Para Weil, los judíos no son una minoría nacional al uso, para ella son el epítome del “desarraigo y la irreligión” y por tanto, como explica el autor del libro: “la solución del problema judío se inscribe en el proyecto más vasto de tratar el mal original; supone la instauración de una sociedad fundada en una ‘espiritualidad auténtica’”. En dos o tres generaciones, Weil cree que es posible esta asimilación. En caso de no ser posible propone medidas más drásticas como privarlos de la nacionalidad francesa. El autor habla de “impaciencia escatológica” a la hora de hacer ingresar o reingresar lo absoluto en la vida política.
La tesis, exculpatoria finalmente, de Chenavier, es que las ideas y propuestas de Weil sobre esta cuestión no son tan elaboradas y centrales en su trayectoria como pueden serlo las que dedicó a la cuestión colonial o a la supresión de los partidos. Ante el fenomenal objetivo, a la postre, de fundar una sociedad nueva, el problema judío nunca fue prioritario: “ver la única fuente de su pensamiento en un antihebraísmo, un antijudaísmo o, a fortiori, un antisemitismo que irrigaría toda su obra es absurdo”. ¿Contradicciones? En abundancia, por descontado. En desgranarlas hasta comprenderlas o intentarlo repetidamente hasta el cansancio —tal y como ella exigía— consiste básicamente este libro.

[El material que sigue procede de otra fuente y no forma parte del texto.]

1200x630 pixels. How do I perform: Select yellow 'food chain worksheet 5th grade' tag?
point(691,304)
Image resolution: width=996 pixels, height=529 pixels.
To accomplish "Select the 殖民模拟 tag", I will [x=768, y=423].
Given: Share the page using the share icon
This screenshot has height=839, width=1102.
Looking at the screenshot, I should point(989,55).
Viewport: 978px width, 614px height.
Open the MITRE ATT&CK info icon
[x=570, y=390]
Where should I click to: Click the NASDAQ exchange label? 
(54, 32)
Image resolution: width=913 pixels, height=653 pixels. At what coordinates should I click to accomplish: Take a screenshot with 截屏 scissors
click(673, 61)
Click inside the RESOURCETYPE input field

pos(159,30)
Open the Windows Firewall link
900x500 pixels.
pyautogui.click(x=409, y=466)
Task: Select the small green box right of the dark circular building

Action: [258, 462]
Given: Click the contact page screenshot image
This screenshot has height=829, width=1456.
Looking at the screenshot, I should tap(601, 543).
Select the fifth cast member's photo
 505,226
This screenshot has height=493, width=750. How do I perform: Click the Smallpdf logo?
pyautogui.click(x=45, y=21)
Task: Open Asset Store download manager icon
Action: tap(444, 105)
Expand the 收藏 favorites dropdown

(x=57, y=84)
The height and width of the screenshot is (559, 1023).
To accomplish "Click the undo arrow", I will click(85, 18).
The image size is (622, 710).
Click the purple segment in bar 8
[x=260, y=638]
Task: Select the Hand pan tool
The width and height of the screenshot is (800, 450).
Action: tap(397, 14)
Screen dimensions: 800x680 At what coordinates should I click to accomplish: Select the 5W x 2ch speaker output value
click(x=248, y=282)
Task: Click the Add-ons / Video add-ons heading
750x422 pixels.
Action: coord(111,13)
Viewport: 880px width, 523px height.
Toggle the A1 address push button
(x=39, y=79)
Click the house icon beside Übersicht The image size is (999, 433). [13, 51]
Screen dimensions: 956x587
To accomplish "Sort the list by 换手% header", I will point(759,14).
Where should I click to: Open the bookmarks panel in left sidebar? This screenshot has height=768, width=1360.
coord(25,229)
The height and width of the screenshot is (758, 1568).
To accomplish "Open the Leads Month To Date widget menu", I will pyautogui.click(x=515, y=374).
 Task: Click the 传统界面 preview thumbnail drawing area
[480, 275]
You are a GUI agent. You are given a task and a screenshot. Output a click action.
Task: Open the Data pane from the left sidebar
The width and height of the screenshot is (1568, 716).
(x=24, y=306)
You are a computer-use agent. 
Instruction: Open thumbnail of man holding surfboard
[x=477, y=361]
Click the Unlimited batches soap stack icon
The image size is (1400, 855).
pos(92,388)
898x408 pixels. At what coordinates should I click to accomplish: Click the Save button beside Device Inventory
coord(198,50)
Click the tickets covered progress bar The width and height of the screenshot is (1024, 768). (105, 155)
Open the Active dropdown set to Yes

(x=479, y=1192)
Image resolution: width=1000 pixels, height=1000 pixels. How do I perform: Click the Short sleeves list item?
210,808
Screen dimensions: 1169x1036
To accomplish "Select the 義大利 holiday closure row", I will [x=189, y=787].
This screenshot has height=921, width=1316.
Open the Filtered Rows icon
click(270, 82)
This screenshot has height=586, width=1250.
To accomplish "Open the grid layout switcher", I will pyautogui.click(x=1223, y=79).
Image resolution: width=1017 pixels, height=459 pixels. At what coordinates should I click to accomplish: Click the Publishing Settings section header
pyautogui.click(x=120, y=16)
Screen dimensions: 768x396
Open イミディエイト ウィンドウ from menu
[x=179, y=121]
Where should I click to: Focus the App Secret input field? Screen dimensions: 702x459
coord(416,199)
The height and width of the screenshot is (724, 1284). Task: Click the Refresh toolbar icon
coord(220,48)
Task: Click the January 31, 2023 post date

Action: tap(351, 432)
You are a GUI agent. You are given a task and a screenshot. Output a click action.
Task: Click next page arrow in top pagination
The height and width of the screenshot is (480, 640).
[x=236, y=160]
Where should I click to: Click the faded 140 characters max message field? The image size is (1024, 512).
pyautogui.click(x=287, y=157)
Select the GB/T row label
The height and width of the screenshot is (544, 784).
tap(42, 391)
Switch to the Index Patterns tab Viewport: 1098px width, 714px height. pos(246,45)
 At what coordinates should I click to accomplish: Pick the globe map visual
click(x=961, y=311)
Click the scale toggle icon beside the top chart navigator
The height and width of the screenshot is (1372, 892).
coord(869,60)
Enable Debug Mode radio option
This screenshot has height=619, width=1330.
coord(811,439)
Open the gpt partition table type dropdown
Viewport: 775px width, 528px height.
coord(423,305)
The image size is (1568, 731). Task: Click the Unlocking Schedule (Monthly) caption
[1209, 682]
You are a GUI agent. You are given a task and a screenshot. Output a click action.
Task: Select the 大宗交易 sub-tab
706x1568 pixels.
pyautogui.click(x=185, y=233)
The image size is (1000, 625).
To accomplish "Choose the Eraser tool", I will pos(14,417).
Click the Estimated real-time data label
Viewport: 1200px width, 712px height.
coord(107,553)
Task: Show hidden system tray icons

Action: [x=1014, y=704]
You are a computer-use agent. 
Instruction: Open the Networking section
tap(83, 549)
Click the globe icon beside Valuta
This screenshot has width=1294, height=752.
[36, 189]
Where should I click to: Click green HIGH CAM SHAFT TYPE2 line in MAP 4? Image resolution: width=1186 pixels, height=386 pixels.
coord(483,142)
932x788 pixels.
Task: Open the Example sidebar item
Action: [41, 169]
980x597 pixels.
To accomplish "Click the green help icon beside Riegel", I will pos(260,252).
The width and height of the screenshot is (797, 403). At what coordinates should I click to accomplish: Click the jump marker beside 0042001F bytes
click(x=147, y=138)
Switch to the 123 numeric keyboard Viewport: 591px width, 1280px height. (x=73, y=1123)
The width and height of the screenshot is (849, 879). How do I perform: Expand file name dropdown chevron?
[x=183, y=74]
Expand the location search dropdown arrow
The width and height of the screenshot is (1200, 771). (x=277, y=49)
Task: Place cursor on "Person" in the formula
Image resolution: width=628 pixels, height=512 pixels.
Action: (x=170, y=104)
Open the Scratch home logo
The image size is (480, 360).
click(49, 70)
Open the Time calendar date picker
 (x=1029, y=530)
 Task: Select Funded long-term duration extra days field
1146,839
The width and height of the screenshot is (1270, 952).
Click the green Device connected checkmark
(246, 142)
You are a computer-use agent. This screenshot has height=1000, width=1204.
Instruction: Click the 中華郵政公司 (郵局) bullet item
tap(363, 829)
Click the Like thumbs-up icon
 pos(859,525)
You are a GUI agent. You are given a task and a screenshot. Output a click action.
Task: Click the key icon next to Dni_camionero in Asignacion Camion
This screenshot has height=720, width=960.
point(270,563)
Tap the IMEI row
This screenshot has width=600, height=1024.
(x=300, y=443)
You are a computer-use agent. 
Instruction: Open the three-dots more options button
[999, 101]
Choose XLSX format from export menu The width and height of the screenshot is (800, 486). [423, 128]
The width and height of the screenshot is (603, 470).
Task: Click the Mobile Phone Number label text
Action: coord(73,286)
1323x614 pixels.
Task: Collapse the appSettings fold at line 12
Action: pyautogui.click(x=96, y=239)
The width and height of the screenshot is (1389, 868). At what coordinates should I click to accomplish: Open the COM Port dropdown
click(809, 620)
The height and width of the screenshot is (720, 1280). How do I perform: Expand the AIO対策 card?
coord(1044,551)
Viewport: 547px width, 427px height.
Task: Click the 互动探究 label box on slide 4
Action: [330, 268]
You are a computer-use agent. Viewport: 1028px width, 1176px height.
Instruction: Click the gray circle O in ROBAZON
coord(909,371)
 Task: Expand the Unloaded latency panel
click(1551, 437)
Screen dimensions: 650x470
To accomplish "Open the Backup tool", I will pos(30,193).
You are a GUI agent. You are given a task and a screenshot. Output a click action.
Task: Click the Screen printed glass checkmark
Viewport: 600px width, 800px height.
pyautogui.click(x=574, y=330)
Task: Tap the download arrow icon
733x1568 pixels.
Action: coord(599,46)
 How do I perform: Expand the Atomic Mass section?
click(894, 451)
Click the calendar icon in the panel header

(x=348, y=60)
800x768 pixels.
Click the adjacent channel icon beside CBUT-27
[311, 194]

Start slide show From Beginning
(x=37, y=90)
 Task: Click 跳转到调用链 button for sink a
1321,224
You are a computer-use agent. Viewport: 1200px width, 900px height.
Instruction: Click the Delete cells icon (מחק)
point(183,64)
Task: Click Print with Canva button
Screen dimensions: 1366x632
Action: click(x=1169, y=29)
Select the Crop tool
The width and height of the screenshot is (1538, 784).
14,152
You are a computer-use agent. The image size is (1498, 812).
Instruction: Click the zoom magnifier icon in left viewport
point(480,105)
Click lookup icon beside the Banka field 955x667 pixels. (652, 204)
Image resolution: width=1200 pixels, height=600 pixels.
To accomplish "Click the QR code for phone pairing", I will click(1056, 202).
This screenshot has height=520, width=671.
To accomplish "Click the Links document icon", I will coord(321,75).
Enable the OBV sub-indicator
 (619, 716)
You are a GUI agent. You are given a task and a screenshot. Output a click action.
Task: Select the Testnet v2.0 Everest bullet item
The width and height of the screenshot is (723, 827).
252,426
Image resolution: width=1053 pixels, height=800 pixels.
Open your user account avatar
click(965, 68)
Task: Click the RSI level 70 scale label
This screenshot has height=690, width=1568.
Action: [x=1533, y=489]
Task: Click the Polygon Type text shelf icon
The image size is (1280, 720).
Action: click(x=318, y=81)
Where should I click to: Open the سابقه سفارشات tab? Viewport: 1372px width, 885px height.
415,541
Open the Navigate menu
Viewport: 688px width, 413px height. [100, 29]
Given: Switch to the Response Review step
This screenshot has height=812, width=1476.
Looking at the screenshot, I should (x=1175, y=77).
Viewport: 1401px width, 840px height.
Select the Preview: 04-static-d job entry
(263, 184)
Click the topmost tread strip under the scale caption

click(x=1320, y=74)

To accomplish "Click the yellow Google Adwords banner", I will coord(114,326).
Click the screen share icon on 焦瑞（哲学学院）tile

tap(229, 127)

"Soy de origen israelita, pero mis padres, completamente agnósticos, dejaron que ignorase mi origen hasta la edad de once años y me educaron fuera de toda religión”, escribe Simone Weil en 1942 al filósofo católico francés Jacques Maritain. Enterada de su condición, y en absoluto conforme, Weil nunca se dio por aludida. Ni siquiera cuando en 1940 el gobierno colaboracionista de Vichy promulgó el Estatuto de los judíos, un conjunto de leyes antisemitas que abolía derechos civiles de la población judía. Para centrar la cuestión, a la profesora que era entonces Simone Weil no le asignaban destino docente, por lo que escribió al ministro de Instrucción Pública dando y pidiendo explicaciones: ella que nunca había “entrado en una sinagoga’”, ella que tampoco tenía vínculos, “sea por parte de padre, sea por parte de madre, con el pueblo que vivía en Palestina hace dos mil años”, dijo: “si, a pesar de todo, la ley exige que se considere el término ‘judío’, cuyo sentido desconozco, como un epíteto aplicable a mi persona, estoy dispuesta a someterme al Estatuto como a cualquier otra ley. Pero deseo en ese caso ser informada oficialmente”.